PATIENTIN: Kann man das, sich wehren?
THERAPEUTIN: Natürlich kann man das. - Und was war dann?
PATIENTIN: Dann kamen von überall her Freunde, Kollegen und Bekannte. Sie warfen mit Kugelschreibern, Radiergummis, Aktenordnern und Stempelkissen auf den Gartenzwerg, streckten ihre Zungen heraus, tanzten um ihn herum und riefen: "Aus diesem Gartenzwerg wird nie ein Riese!"
THERAPEUTIN: Der Gartenzwerg hat sich das alles gefallen lassen?
PATIENTIN: Hätte ich mich wehren sollen? Ein Zwerg ist viel zu schwach dazu.
THERAPEUTIN: Denken Sie an David. Er hat als Knabe den Riesen Goliat besiegt.
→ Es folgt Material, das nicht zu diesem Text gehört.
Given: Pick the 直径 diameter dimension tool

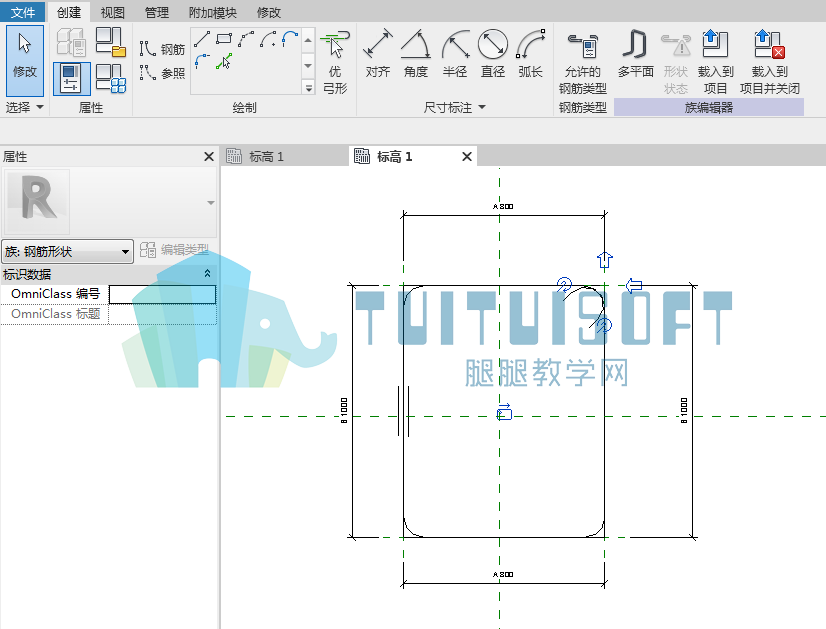Looking at the screenshot, I should point(493,54).
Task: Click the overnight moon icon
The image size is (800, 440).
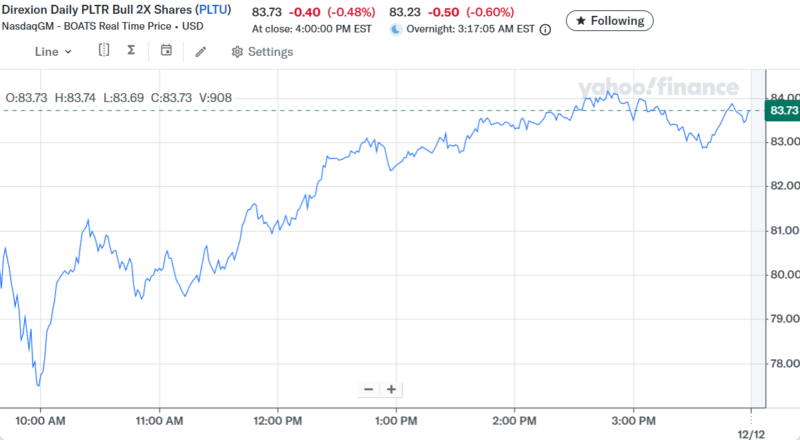Action: tap(395, 30)
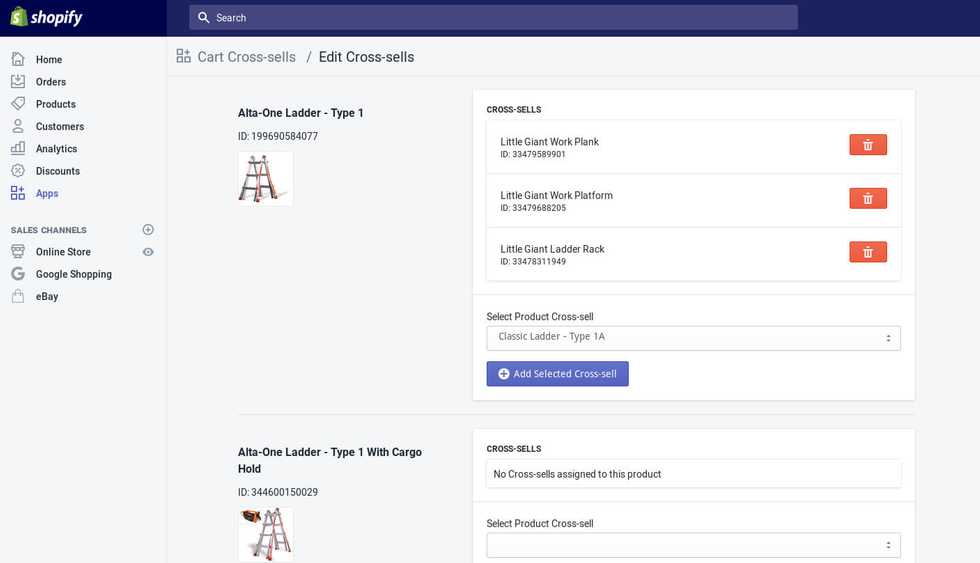This screenshot has height=563, width=980.
Task: Click the Google Shopping channel icon
Action: click(17, 274)
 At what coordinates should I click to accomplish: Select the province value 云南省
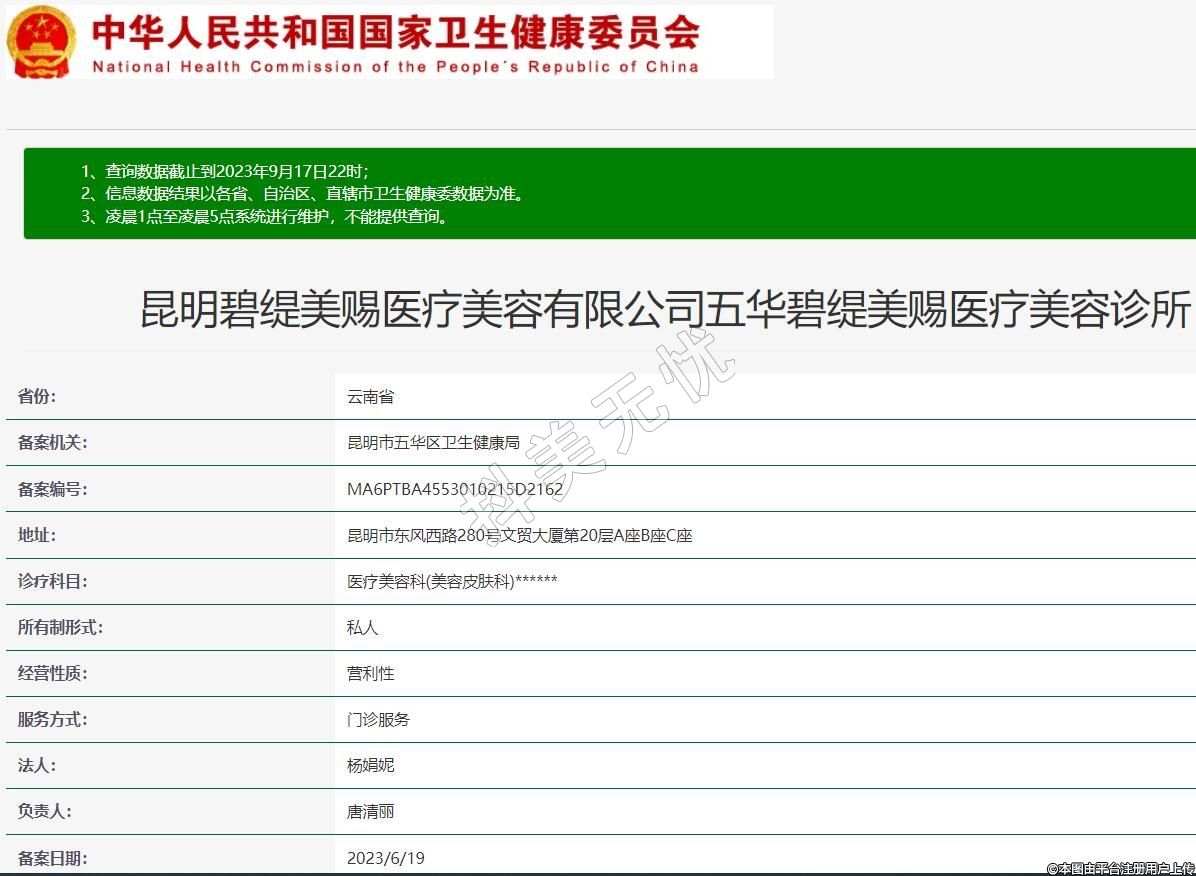[370, 397]
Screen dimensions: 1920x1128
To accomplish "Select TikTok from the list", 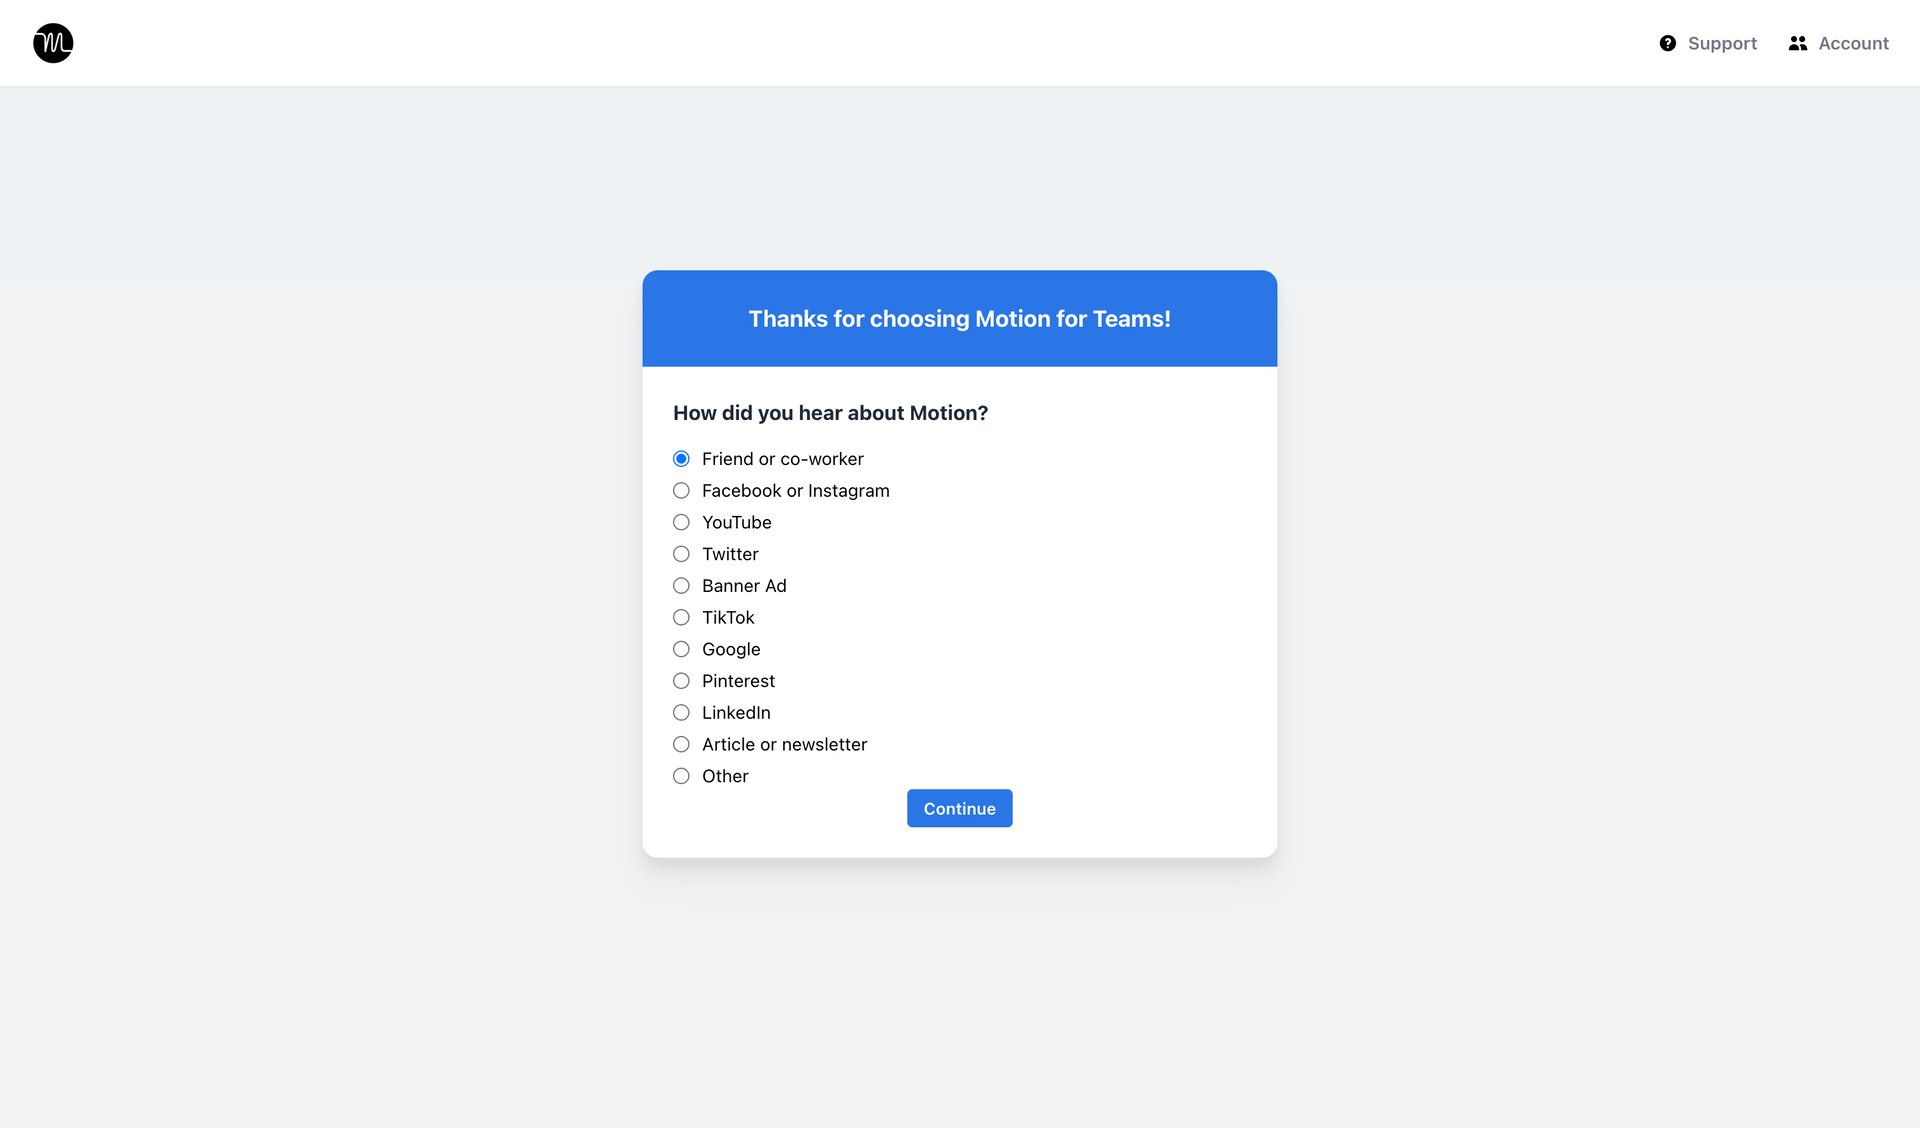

PATIENTIN: Eine unglaubliche Geschichte. - Sie haben Recht. Es darf mir nichts ausmachen, wenn die Leute mich Zwerg nennen. Wenn es mir etwas ausmachen sollte, muss ich es ignorieren. Ich ...
THERAPEUTIN: Sie müssen sich dagegen wehren! Sprechen Sie dreimal täglich: "Goliat, wo bist du? Komm schon, damit ich dich zermalmen kann".
PATIENTIN: "Goliat, wo bist du? Komm schon, damit ich dich zermalmen kann!"
THERAPEUTIN: Dreimal täglich: nach dem Aufstehen, nach dem Mittagessen und abends vor dem Schlafengehen.